Who on earth could oppose any of those objectives? Why wouldn't the public prefer an entrepreneurial state work force that's constantly aiming to improve its performance?
And if these are the governor's goals, why doesn't he simply implement them?
The self-described "CEO of state government" could start by instructing department heads to move toward a more collaborative working arrangement with state employees - and if his current management team can't do that, Ritter could find new leaders who will.
And yet e-mails, memos and other documents that have come to light in the past month suggest that the governor is interested in the idea of collective bargaining for state employees. That would require a change in state law.

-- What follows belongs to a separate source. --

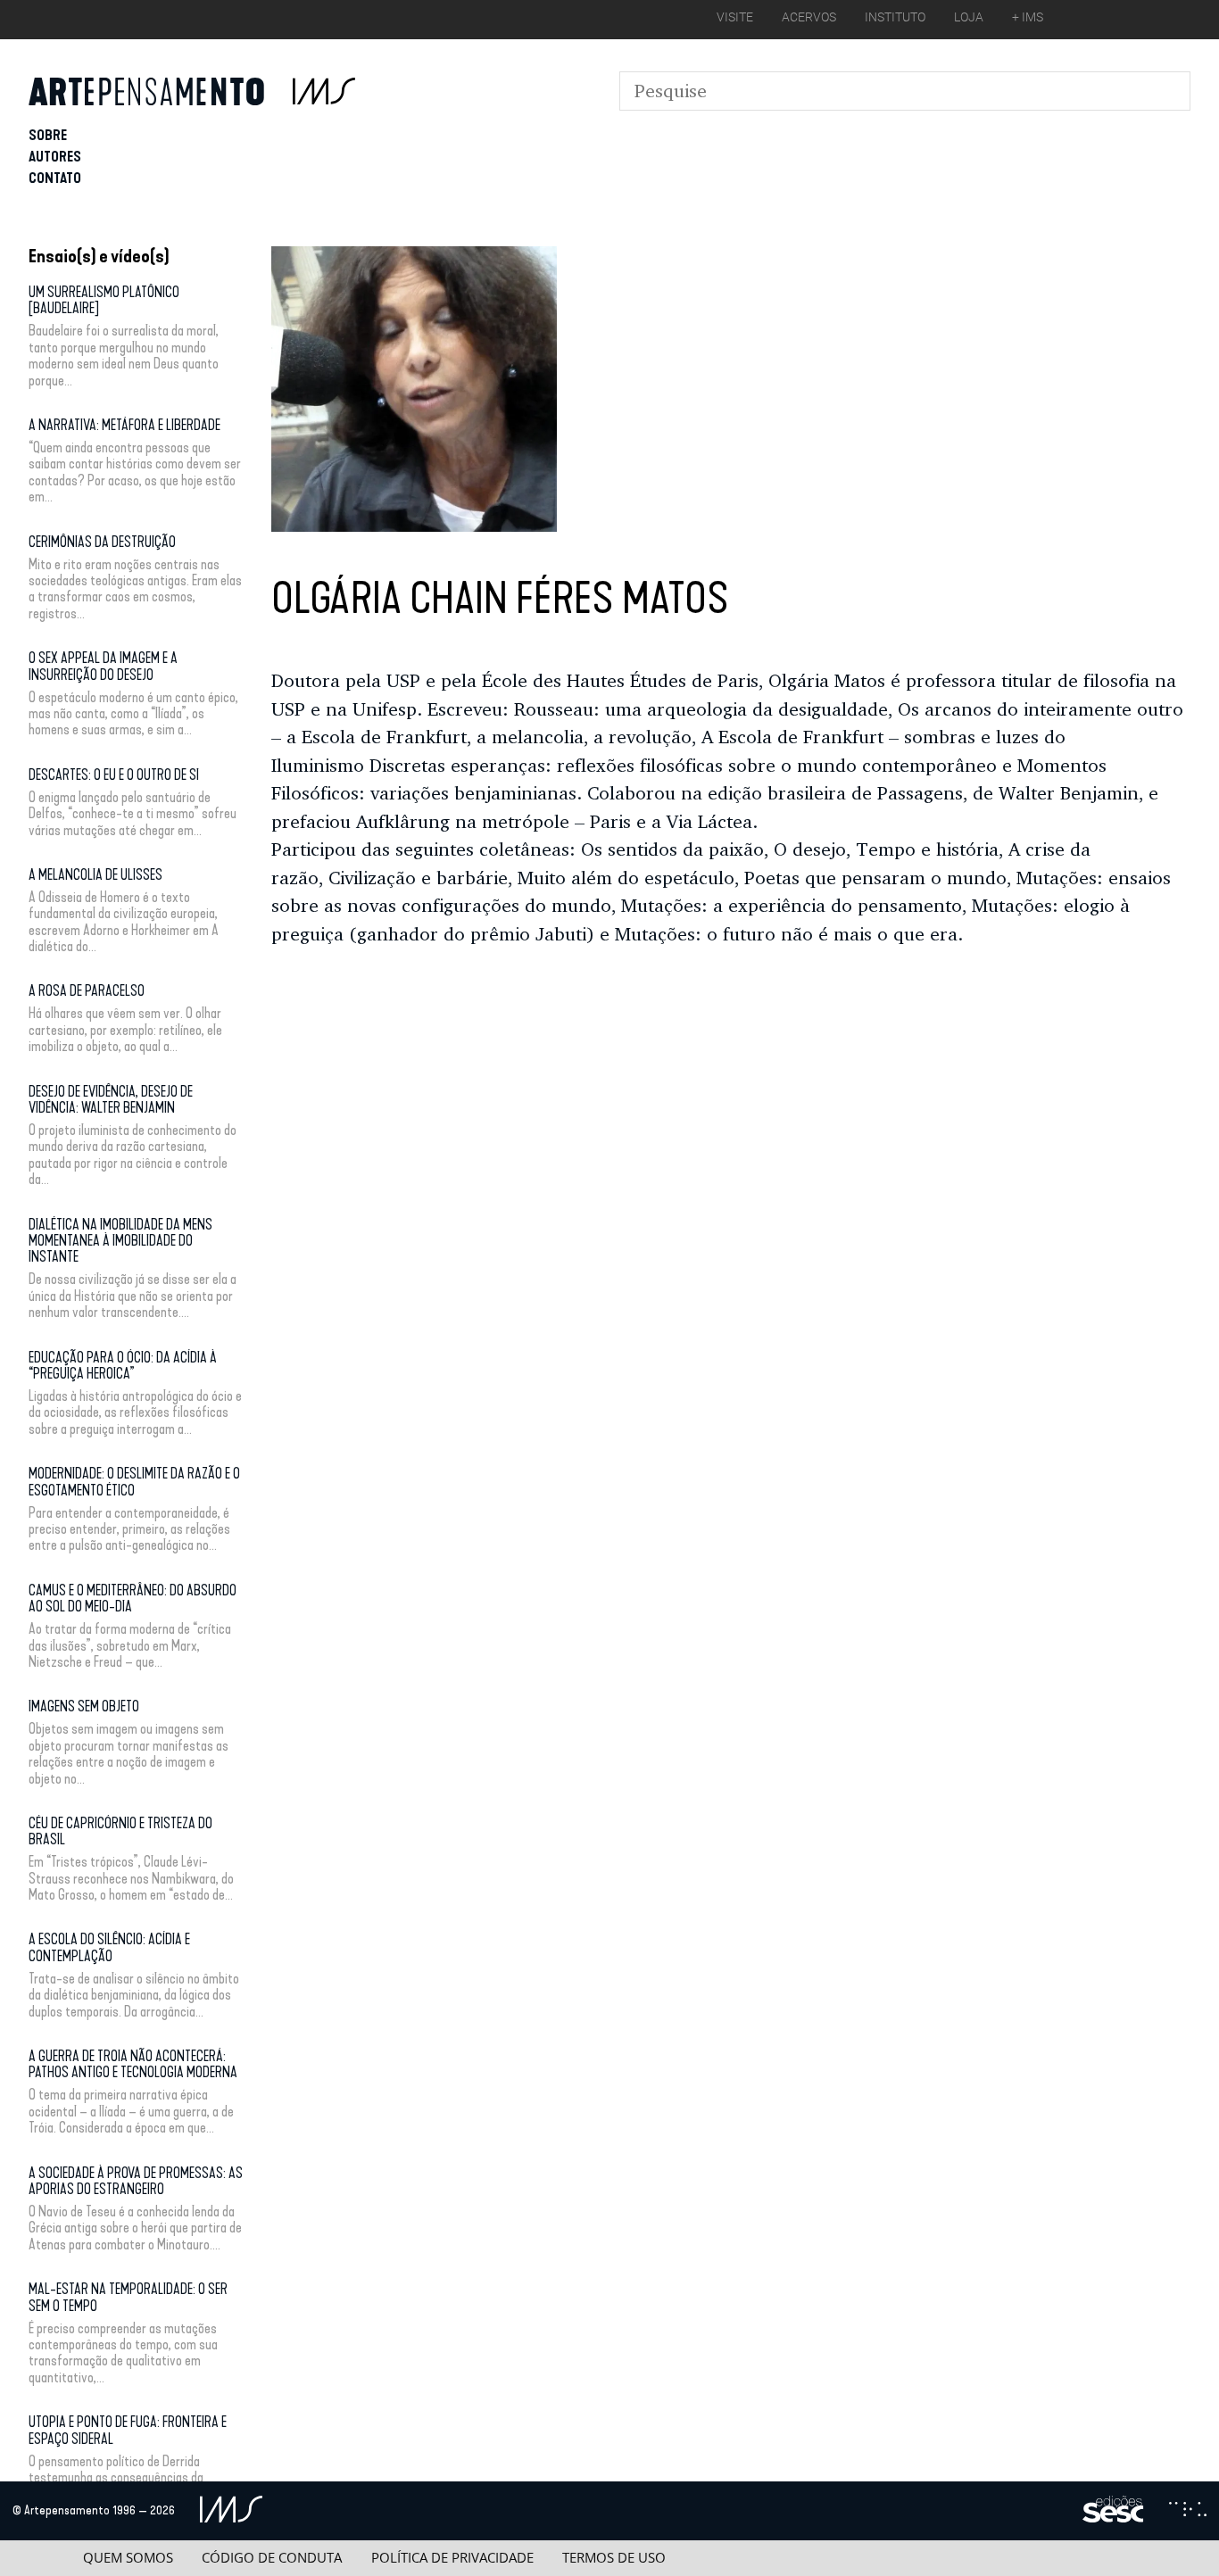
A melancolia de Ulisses (95, 874)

The governor has not denied that collective bargaining might be a part of his legislative agenda. Instead, he's tried to downplay the impact it would have on state budgets. This indicates that he understands how radioactive the topic can be. On the Rosen show, for instance, Ritter said that collective bargaining might be able to co-exist with the current law that governs employee compensation.
We don't see how. The state personnel director now uses labor market surveys to recommend pay and benefits, which require legislative approval. With collective bargaining in place, compensation levels (including raises) would be established by negotiation and sealed by contract. That's what collective bargaining means. Even if the legislature still approved the contract, the overall process would clearly change.